Książka, która ukazała się w Polsce nakładem wydawnictwa W.A.B. wciąga czytelnika do świata piłkarskich zwrotów z każdego zakątka świata, od polskiego „sędziego kalosza” aż po południowoafrykańskie shibobo. Poznajemy całą masę słów i fraz, które na co dzień towarzyszą futbolowym rozgrywkom, a lektura jest nie tylko pouczająca, ale przede wszystkim wciągająca, interesująca, a momentami także bardzo zabawna.
Williams w przejrzysty sposób, z niezwykłą lekkością przedstawia nam po kolei wyrażenia z państw każdego kontynentu i nie skupia się jedynie na tych krajach, które każdemu kojarzą się z piłką nożną. Jest oczywiście mowa o Anglii, Brazylii, Argentynie, Niemczech czy Hiszpanii, ale wędrujemy też do bardzo egzotycznych miejsc takich jak Indie, Mozambik, Izrael, czy Wietnam.
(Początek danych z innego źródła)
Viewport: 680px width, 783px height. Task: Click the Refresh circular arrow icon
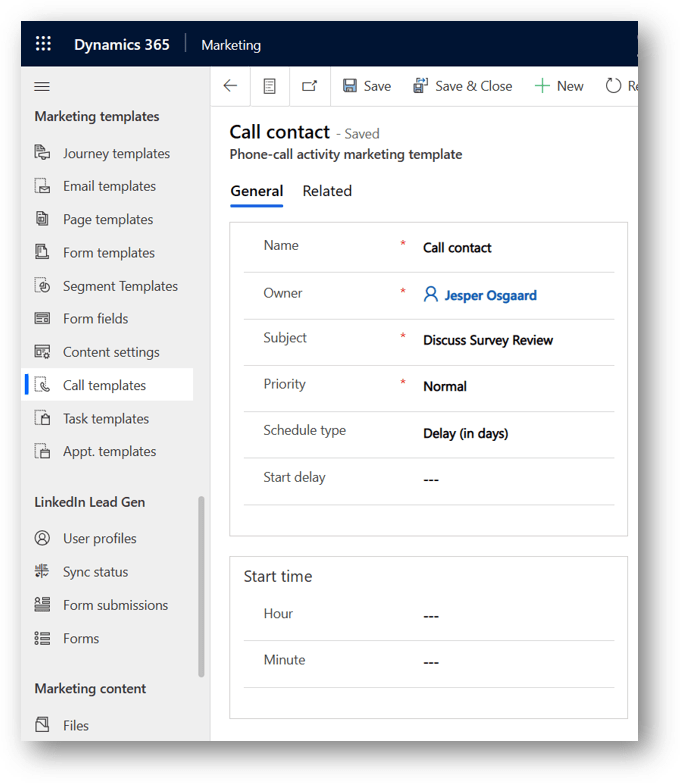(614, 86)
Z książki dowiadujemy się o zwierzęcych i kulinarnych metaforach piłkarskich, jednocześnie lepiej poznając kulturę opisywanych krajów. Czym jest bośniacka biedronka, kolumbijski skorpion czy duńska papuga? Skąd w futbolowym żargonie wziął się włoski herbatnik czy hiszpański krokiet? O tych, a także wielu innych ciekawostkach językowych dowiecie się właśnie z „Języków futbolu”.
Autor uświadamia nam jak różne potrafią być określenia dotyczące tego samego zwrotu związanego z grą w piłkę nożną, robiąc to często w sposób pełen humoru choć nierzadko opowiada także o wydarzeniach poważnych czy dramatycznych. I tak z jednej strony możemy przeczytać o tym kim w Argentynie jest popkorniarz, a co w Turcji oznacza posłanie kogoś na bazarek, a z drugiej strony wczytujemy się w historie dotyczące korupcji czy tragicznego lotu reprezentacji Zambii, który skończył się śmiercią całej drużyny.
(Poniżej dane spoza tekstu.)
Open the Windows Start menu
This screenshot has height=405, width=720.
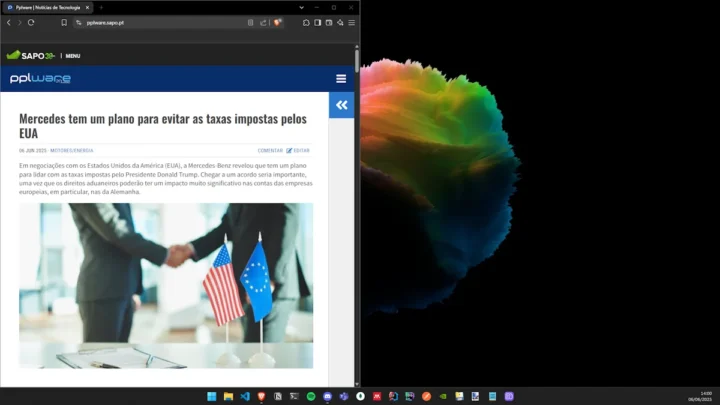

W trakcie wczytywania się w kolejne słowa przytaczane na kartach książki i chłonięcia tego ogromu wiedzy piłkarskiej napotkałem tylko jeden problem. Wraz z coraz dłuższą lekturą coraz bardziej irytująca stawała się forma opracowania. W przypadku różnych krajów często była bowiem mowa o tych samych zwrotach i czasem można odnieść wrażenie, że autor się powtarza. Gdyby „Języki futbolu” zostały podzielone ze względu na słowa, wyrażenia i zdania, a nie na kontynenty i państwa, czytanie mogło być jeszcze przyjemniejsze.
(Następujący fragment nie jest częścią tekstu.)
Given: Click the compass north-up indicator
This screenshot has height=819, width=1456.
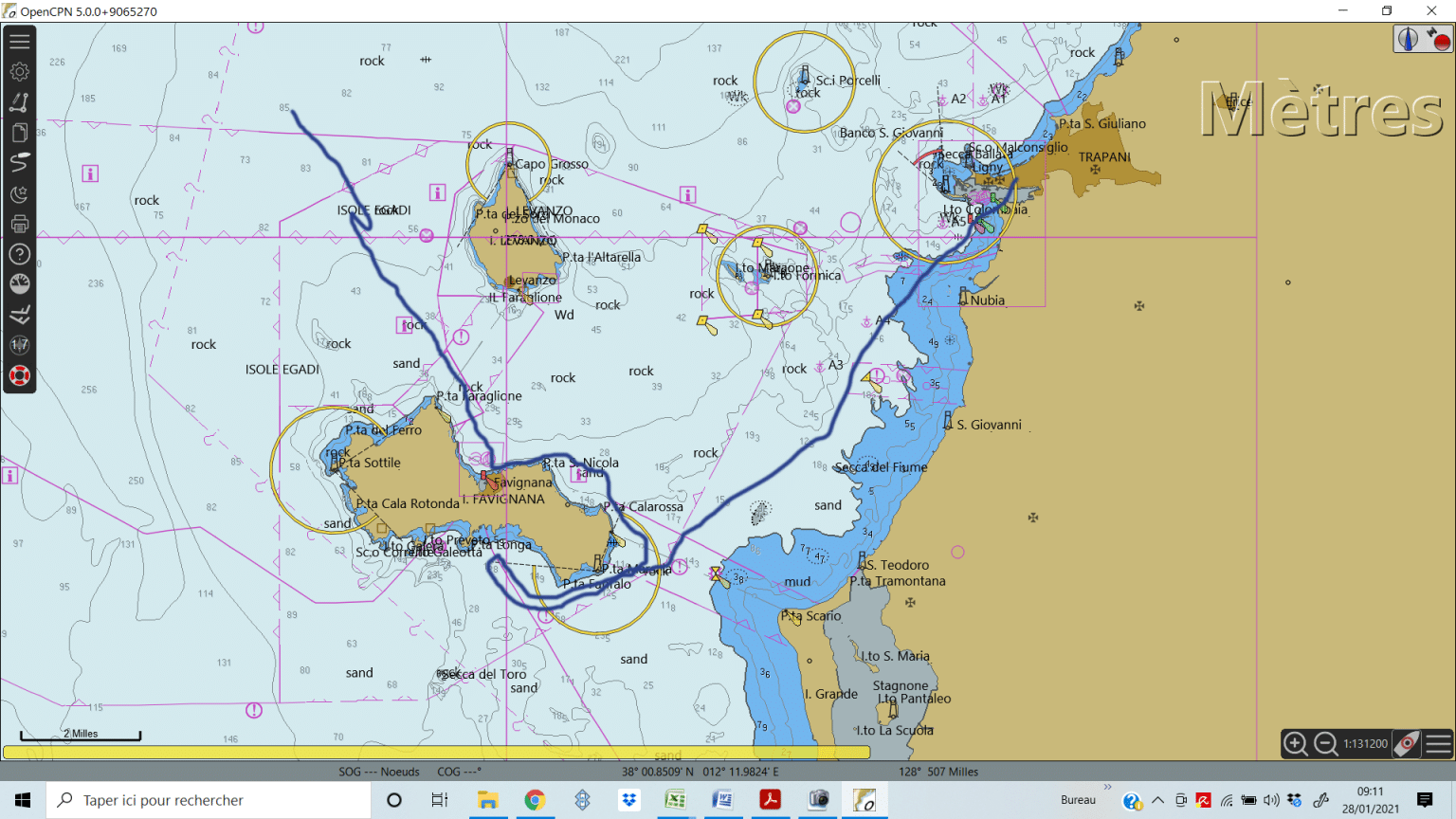Looking at the screenshot, I should coord(1408,39).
Na lekturze książki Toma Williamsa skorzysta każdy kibic piłki nożnej lecz również wszystkie osoby zawodowo piszące i rozmawiające o futbolu lub chcące poświęcić swoje życie właśnie tej dyscyplinie sportu. Myślę, że nawet czytelnicy nie interesujący się na co dzień „harataniem w gałę” lub w ogóle nie śledzące „kopanej” mogą za sprawą fascynujących słówek i zwrotów z całego świata opisanych w tytule wydawnictwa W.A.B. pokochać „nogomet” jak nazywają futbol w Chorwacji, Bośni i Słowenii.